Since the end product is « black-boxed » to the user, we often assume that all nodes of a network are equal.

But is it?

For example, in a home, two appliances in the same network must be working at the same time, but because of a power shortage, they cannot run in parallel. This brings us to question, who should be given the priority and why?

In every existing network - be it machine or nature, rules are established in order to determine its structure, hierarchy, and the way the communication will be synchronized between all the actors of the network.

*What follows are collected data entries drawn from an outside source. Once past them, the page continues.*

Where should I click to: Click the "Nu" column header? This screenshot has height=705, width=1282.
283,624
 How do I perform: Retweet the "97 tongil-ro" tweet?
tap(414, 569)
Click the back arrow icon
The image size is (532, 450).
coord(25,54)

But who and what criterions will define this power hierarchy? Products and networks are inherently embedded with ideologies of the designers, engineers, and other stakeholders who shape their trajectory along the way.

 

 

“Politics of Power” is an exploration of these questions on a micro-scale by using a simple ubiquitous product, the multi-plug.

The project looks at how a mass-manufactured product - although developed for a precise and unique purpose - could behave differently depending on the nature of its communication protocol and how the design of the product itself could reflect these hidden logics and rules.

Three multi-plugs - Model D, M and T - are designed to look and behave based on different ideologies and structures, allowing people to experience the hidden politics of networks in an everyday life product.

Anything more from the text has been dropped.